Subjects within the group receiving pnfC1-INH outside of the healthcare setting had a wide range of number of infusions (from 1 to 612), suggesting achievability of self-administration regardless of attack frequency. This substantiates research identifying the skill of self-infusion as a long-term competency in patients with HAE, and time between attacks should not exclude patients from the option of self-administration [49]. While four older adults experienced at least one change in infusion setting from non-healthcare setting to healthcare setting, there were no recorded instances of difficulty with pnfC1-INH infusion being the reason for any of these instances. The rates of AEs remained low regardless of treatment setting and corroborate reports indicating the high safety profile of pnfC1-INH administration outside of a healthcare setting [51, 52]. While every patient should be assessed individually before being considered a candidate for home-based HAE treatment, the registry findings support the supposition that age itself should not preclude the option of self-managed intravenous pnfC1-INH therapy.

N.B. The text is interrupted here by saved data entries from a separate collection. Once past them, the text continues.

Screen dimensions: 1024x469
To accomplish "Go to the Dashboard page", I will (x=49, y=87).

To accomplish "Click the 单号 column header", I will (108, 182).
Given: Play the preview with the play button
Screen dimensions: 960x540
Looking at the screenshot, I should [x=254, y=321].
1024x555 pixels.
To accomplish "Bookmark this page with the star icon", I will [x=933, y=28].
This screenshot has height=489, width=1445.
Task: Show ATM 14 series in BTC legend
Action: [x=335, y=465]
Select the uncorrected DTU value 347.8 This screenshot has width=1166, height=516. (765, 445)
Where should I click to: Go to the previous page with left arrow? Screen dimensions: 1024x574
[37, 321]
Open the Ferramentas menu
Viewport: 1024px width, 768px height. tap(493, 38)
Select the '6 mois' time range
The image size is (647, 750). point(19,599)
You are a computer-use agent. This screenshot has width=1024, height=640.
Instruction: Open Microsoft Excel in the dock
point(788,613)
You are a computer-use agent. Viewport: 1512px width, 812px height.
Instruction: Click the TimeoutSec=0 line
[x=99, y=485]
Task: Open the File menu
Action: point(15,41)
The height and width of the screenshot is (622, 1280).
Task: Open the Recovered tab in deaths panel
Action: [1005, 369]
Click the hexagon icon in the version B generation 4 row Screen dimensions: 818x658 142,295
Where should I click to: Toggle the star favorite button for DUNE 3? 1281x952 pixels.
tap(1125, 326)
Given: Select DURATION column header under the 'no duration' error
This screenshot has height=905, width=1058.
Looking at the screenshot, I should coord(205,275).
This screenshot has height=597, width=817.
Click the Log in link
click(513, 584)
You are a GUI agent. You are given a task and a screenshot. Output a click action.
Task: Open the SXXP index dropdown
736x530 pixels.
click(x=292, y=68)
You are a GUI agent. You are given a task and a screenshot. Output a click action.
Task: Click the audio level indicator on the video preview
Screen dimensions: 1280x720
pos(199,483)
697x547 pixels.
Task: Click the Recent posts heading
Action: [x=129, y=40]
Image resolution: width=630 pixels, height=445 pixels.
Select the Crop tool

Numerous studies have noted a marked increase in overall health and treatment adherence when care is patient driven [16, 4143, 49, 50, 53]. During a stage of life when independence is often threatened, the autonomy derived from medication self-administration can foster a sense of control in older adults, thereby improving morale and quality of life.

The data from this registry analysis are subject to several limitations. Inherent to the observational nature of the study, there was no control group (other than younger age groups) and no governance over pnfC1-INH usage or dosing patterns, all of which were determined by the treating physicians according to local standards of care. As such, patterns of individual usage varied widely, including the number of infusions per subject. Data were limited by what was gathered by the treating physician, and AEs for retrospective infusions were not reported. Furthermore, only HAE attacks treated with pnfC1-INH were recorded. The generalizability of the findings is limited by the racial homogeneity of the population, the relatively small sample size (although sizable for a rare disease subgroup), voluntary nature of participation. Finally, the nature of the registry data precluded analysis of attack treatment efficacy.

5 Conclusions

These registry data support the safe use of pnfC1-INH in older adults with HAE, with very low rates of AEs similar to rates reported in younger adults in the registry, and none considered related to treatment. Weight-based dosing of pnfC1-INH was notably lower for older than for younger adults, the reasons for which are unknown, nor was the registry designed to evaluate efficacy ramifications of these lower doses. The registry data support the safety and feasibility of pnfC1-INH administration outside of a healthcare setting in older adults and document widespread implementation of such practice in this demographic subgroup.